(PROMPT):
Every record below must be returned exactly as it was received.

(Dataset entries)
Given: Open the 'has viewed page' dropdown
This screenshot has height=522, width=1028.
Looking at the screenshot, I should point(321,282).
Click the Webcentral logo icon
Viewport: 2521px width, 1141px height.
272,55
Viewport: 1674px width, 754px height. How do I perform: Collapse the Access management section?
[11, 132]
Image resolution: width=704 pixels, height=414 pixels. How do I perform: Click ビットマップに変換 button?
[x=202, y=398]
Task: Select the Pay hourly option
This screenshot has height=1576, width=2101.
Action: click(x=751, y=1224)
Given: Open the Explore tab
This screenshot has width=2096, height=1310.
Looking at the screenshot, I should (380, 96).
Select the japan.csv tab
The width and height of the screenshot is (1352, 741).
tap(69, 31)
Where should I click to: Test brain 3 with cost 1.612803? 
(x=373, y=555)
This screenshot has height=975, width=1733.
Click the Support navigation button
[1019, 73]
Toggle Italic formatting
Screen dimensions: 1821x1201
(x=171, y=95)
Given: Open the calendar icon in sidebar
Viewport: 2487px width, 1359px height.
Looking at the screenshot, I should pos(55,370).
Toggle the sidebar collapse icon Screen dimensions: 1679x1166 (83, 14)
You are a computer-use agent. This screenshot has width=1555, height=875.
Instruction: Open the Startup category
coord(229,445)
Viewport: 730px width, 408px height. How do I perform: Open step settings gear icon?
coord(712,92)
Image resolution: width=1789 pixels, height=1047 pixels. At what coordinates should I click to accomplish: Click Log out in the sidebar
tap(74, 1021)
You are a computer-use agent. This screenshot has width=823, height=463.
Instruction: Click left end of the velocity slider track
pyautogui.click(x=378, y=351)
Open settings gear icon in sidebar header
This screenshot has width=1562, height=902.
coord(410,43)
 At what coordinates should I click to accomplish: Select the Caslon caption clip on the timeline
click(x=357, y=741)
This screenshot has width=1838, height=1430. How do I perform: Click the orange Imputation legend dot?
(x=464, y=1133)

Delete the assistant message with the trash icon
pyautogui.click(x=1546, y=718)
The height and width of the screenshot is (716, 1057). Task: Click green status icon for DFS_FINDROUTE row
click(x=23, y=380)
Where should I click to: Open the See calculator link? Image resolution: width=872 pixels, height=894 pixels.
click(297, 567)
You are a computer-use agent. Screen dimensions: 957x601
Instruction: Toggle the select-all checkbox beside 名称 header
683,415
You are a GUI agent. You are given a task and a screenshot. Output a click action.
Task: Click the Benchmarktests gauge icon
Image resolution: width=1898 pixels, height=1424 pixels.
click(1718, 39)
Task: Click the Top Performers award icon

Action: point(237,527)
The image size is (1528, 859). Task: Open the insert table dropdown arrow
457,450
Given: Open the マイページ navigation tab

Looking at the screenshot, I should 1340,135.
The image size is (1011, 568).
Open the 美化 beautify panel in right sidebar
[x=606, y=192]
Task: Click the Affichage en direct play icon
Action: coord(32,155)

(TASK SOLUTION):
Given: Open the 'has viewed page' dropdown
This screenshot has height=522, width=1028.
Looking at the screenshot, I should point(321,282).
Click the Webcentral logo icon
Viewport: 2521px width, 1141px height.
272,55
Viewport: 1674px width, 754px height. How do I perform: Collapse the Access management section?
[11, 132]
Image resolution: width=704 pixels, height=414 pixels. How do I perform: Click ビットマップに変換 button?
[x=202, y=398]
Task: Select the Pay hourly option
This screenshot has height=1576, width=2101.
Action: click(x=751, y=1224)
Given: Open the Explore tab
This screenshot has width=2096, height=1310.
Looking at the screenshot, I should (380, 96).
Select the japan.csv tab
The width and height of the screenshot is (1352, 741).
tap(69, 31)
Where should I click to: Test brain 3 with cost 1.612803? 
(x=373, y=555)
This screenshot has height=975, width=1733.
Click the Support navigation button
[1019, 73]
Toggle Italic formatting
Screen dimensions: 1821x1201
(x=171, y=95)
Given: Open the calendar icon in sidebar
Viewport: 2487px width, 1359px height.
Looking at the screenshot, I should pos(55,370).
Toggle the sidebar collapse icon Screen dimensions: 1679x1166 (83, 14)
You are a computer-use agent. This screenshot has width=1555, height=875.
Instruction: Open the Startup category
coord(229,445)
Viewport: 730px width, 408px height. How do I perform: Open step settings gear icon?
coord(712,92)
Image resolution: width=1789 pixels, height=1047 pixels. At what coordinates should I click to accomplish: Click Log out in the sidebar
tap(74, 1021)
You are a computer-use agent. This screenshot has width=823, height=463.
Instruction: Click left end of the velocity slider track
pyautogui.click(x=378, y=351)
Open settings gear icon in sidebar header
This screenshot has width=1562, height=902.
coord(410,43)
 At what coordinates should I click to accomplish: Select the Caslon caption clip on the timeline
click(x=357, y=741)
This screenshot has width=1838, height=1430. How do I perform: Click the orange Imputation legend dot?
(x=464, y=1133)

Delete the assistant message with the trash icon
pyautogui.click(x=1546, y=718)
The height and width of the screenshot is (716, 1057). Task: Click green status icon for DFS_FINDROUTE row
click(x=23, y=380)
Where should I click to: Open the See calculator link? Image resolution: width=872 pixels, height=894 pixels.
click(297, 567)
You are a computer-use agent. Screen dimensions: 957x601
Instruction: Toggle the select-all checkbox beside 名称 header
683,415
You are a GUI agent. You are given a task and a screenshot. Output a click action.
Task: Click the Benchmarktests gauge icon
Image resolution: width=1898 pixels, height=1424 pixels.
click(1718, 39)
Task: Click the Top Performers award icon

Action: point(237,527)
The image size is (1528, 859). Task: Open the insert table dropdown arrow
457,450
Given: Open the マイページ navigation tab

Looking at the screenshot, I should 1340,135.
The image size is (1011, 568).
Open the 美化 beautify panel in right sidebar
[x=606, y=192]
Task: Click the Affichage en direct play icon
Action: coord(32,155)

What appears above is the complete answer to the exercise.